Porque eu sei que consigo me inserir em grupos e mostrar que sou gente boa e interessante. Foi assim que eu arrumei um namorado: chegando (quase) de penetra num churrasco de gente que eu não via há 10 anos. E ainda construí amizades que eu nem sabia que poderiam existir. E, se em alguns meses consegui construir isso na minha vida pessoal, por que é que na profissional a ideia ainda me dá frio na espinha?

É claro que eu sei que passa pelo medo de ser rejeitada, de todos descobrirem que sou uma grande farsa, incompetente que tem o cérebro liso tal qual um peito de frango.

Aí acontecem coisas como inspirar o texto de uma escritora que eu admiro, passar em segundo lugar pro doutorado na melhor universidade do país ou ter a coordenação da pós-graduação interessada comercialmente no meu projeto de TCC e meus divertidamentes, confesso, entram em certo curto-circuito. Crenças limitantes e problemas de autoestima são grandes responsáveis por meu (não tem outro nome) medo de me relacionar no mercado. Ainda que as poucas relações que eu consegui construir nesses anos de carreira sejam ótimas!

Lembro de uma sessão de terapia, uma semana antes da Bienal de 2022, minha primeira em São Paulo, em que expus meu terror de que as autoras que eu admirava e que estariam no mesmo estande que eu, e que diga-se de passagem já me conheciam há anos, não fossem com a minha cara. Eu tinha a convicção de que me achavam metida, má escritora e não iriam querer andar comigo, já que meu livro não ia vender bem.

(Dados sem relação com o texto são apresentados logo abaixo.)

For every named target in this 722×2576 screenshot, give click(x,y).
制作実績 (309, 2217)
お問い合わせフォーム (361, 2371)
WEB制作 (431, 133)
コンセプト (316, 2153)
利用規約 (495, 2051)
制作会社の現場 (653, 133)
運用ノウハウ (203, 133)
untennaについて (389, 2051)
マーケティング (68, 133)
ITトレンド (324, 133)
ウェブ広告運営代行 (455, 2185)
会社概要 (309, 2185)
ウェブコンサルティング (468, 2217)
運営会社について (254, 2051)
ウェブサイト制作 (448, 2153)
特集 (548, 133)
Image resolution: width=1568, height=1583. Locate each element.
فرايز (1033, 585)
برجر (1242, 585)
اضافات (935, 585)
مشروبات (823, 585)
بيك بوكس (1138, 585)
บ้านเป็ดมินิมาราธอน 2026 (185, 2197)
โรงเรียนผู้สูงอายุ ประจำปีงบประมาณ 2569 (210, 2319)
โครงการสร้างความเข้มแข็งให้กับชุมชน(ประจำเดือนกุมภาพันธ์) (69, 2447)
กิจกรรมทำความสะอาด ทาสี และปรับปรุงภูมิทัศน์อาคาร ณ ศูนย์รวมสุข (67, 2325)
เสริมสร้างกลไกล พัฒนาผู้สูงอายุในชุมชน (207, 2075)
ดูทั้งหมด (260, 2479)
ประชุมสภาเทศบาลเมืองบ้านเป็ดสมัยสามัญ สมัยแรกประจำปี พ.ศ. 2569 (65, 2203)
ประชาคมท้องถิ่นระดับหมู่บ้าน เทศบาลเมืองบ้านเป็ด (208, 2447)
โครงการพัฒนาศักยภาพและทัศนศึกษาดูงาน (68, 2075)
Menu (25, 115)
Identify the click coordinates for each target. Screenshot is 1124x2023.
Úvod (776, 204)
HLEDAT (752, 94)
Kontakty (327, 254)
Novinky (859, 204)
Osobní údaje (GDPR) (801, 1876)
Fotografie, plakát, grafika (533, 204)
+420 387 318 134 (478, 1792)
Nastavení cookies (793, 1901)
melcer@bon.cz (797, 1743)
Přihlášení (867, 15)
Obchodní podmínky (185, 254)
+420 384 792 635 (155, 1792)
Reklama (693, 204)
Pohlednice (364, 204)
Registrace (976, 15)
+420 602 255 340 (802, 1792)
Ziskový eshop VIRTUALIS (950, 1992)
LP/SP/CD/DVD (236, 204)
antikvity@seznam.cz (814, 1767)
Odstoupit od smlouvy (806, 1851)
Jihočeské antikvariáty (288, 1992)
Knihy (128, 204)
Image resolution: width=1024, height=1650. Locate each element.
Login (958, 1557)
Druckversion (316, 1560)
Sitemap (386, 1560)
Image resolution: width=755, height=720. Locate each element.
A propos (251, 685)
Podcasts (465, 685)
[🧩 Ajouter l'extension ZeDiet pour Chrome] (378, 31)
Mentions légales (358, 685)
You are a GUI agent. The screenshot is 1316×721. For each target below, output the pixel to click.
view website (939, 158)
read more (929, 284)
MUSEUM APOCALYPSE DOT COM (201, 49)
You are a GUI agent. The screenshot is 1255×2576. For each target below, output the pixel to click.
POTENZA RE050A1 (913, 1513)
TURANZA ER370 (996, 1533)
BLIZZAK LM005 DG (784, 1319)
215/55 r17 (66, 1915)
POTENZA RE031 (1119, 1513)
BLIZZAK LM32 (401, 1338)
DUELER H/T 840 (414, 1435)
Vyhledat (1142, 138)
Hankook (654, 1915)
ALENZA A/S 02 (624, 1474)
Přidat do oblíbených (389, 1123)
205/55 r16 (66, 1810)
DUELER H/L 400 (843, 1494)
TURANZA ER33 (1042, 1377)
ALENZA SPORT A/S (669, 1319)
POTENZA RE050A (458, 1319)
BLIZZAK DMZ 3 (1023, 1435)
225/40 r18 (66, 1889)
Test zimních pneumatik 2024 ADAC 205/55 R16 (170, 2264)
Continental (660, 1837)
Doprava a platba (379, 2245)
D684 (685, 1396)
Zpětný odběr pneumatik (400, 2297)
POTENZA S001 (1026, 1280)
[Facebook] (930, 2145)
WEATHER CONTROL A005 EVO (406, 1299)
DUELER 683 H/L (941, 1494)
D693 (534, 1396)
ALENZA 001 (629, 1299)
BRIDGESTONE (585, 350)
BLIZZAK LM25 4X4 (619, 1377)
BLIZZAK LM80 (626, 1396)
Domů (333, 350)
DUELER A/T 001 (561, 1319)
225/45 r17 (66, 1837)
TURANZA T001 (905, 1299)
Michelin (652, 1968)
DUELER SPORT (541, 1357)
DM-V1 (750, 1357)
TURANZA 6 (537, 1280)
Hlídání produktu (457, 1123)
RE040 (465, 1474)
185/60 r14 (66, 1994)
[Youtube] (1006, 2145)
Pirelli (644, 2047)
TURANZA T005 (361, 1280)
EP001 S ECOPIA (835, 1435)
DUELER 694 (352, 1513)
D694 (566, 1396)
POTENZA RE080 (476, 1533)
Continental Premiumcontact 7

Corta para o dia do evento: eu e três dessas escritoras sentadas sem sapatos no chão do Expo Center Norte, conversando sobre o mercado, contando piadas e felizes porque meus livros estavam prestes a esgotar.

Eu sempre tive essa ideia de que as pessoas não iam gostar de mim. E que elas ficavam, assim como eu, remoendo cada palavra que eu dizia em nossos encontros para dissecar meus erros e acertos. Mas acho que ninguém é tão psicopata. No fundo ninguém pensa tanto assim nos outros. E a “vergonha” de abordar alguém, se apresentar e puxar um papo pode existir só na sua cabeça.

Comecei a escrever esse texto porque hoje, dentro do ônibus da UFRJ, vivi uma experiência que me fez voltar a questionar esse constrangimento em falar com estranhos.

No caminho para a defesa de mestrado do meu namorado, escutando o “Gostosas também choram”, senti um cutucão no meu braço e me virei para o homem sorridente do meu lado. Por um segundo, me perguntei se o conhecia e abri um sorriso por educação (sou péssima fisionomista e poderia não o estar reconhecendo). Mas o moço me informou que não falava português, questionou se eu falava inglês e eu prontamente me dispus a ajudá-lo. Afinal, um gringo dentro do Fundão, cutucando uma estranha devia estar precisando de alguma coisa. O que me chocou foi que não.

O querido Alex só queria conversar. Estava “fazendo amigos” e me contou experiências incríveis de pesquisa, viagem e estudo. Conversamos muito sobre a academia e diferenças culturais. E eu desci do ônibus invejando a cara de pau daquele madrilenho que dava tudo de si para viver a experiência de intercâmbio a que se propôs.

Subi as escadas do Centro de Tecnologia embasbacada, tomando um tapa na cara da minha própria mente e outro metafórico do Alex. Daqui para frente, toda vez que sentir dor de barriga com o conflito interno para decidir se abordo ou não um agente literário, editor ou autor com quem gostaria de conversar, vou lembrar do gringo no ônibus que me fez tirar o fone de ouvido e ganhar uma história pra contar.

Porque viver é se conectar… E nem sempre as conexões vão ser positivas, mas sem cara de pau você também não tromba com as que podem mudar sua vida.